Dans le sixième tour de circuit, c’est de nouveau dans le Cauberg que le peloton est secoué d’attaques, toutes vaines. En tête, Contador montre de nouveau sa forme dans la montée, sans réellement accélérer. Sur la ligne d’arrivée, l’écart des hommes de tête, qui ne sont plus que 24, est descendu sous la minute, avant de se stabiliser autour des 45 secondes. Alors qu’il reste 40 kilomètres, en haut du Cauberg, le peloton, amené par les Allemands, est secoué par une chute qui le désorganise complètement. Jérôme, Gallopin, Delage et surtout Vichot sont ralentis, Vichot ayant lui été victime de cette chute. Le peloton est totalement éparpillé, ils ne sont qu’une petite soixantaine dans le groupe principal. En tête, ils ne sont plus que 17, Maxime Bouet ayant notamment été décroché, avec seulement 20 seconde d’avance. Jérôme Coppel ne se ménage pas, menant le groupe de 17 coureurs avec détermination.
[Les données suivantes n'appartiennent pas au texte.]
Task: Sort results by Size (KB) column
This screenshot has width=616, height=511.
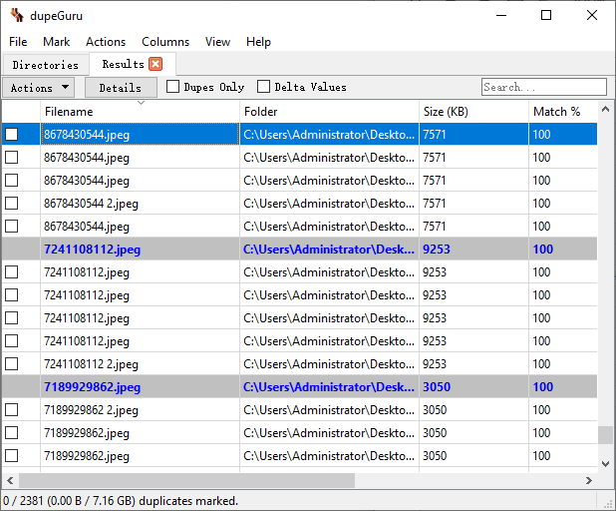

Dans la huitième ascension du Cauberg, Coppel lâche, et est repris presque immédiatement par le peloton, qui se rapproche dangereusement du groupe de tête où Voeckler est désormais le seul Français. C’est le moment que Contador choisi pour attaquer de nouveau, avec dans sa roue Voeckler, qui semble en pleine forme. Le groupe se désorganise alors complètement, ne prenant plus de relais. A deux tours de l’arrivée, on assiste au regroupement en tête, avec 71 coureurs, dont Voeckler, Chavanel, Valverde, Boasson-Hagen et Contador. Tout est à refaire pour les favoris. Dans l’ascension du Bemelerberg, l’autre difficulté du circuit, Andrew Talansky (Etats-Unis) attaque, suivi d’Ian Stannard, le Britannique. Derrière, le peloton ne réagit pas, mais tous les favoris cherchent à se placer à l’avant du groupe.
Dans l’avant-dernière ascension du Cauberg, Stannard lâche Talansky, mais le peloton revient à toute allure sur l’homme de tête. Il y a de nouveau regroupement. Nibali tente immédiatement de forcer l’allure, ce qui provoque des dégâts dans le groupe. Chavanel, notamment, est distancé. Voeckler se retrouve seul, mais ne se laisse pas impressionné pour autant. Il tient parfaitement son statut de leader de l’équipe de France. Dans le dernier tour, c’est l’Australien Simon Clarke qui mène le peloton. Les Belges sont très bien représentés également, assumant leur rôle de formation favorite. Tout va donc se jouer dans la dernière ascension du Cauberg.
C’est Nibali qui attaque le premier. Suivi par les Belges, il est alors débordé par Philippe Gilbert, qui exerce une accélération fulgurante. Grimaçant sous l’effort, il creuse progressivement l’écart, sans que personne ne soit capable de le suivre. Lui qui s’est imposé à plusieurs reprises sur l’Amstel Gold Race connaît donc bien le Cauberg. Derrière, ce sont Boassen-Hagen, Valverde et Alexandr Kolobnev (Russie) qui se battent pour le podium. Dans un scénario similaire à la course féminine, Philippe Gilbert s’impose en solitaire, savourant les derniers mètres de l’épreuve. Boasson-Hagen prend la deuxième place, alors que Valverde fait troisième. Pour Gilbert, c’est la consécration ultime, au terme d’une saison difficile qui s’est décantée sur la Vuelta, où le Belge remporte deux étapes.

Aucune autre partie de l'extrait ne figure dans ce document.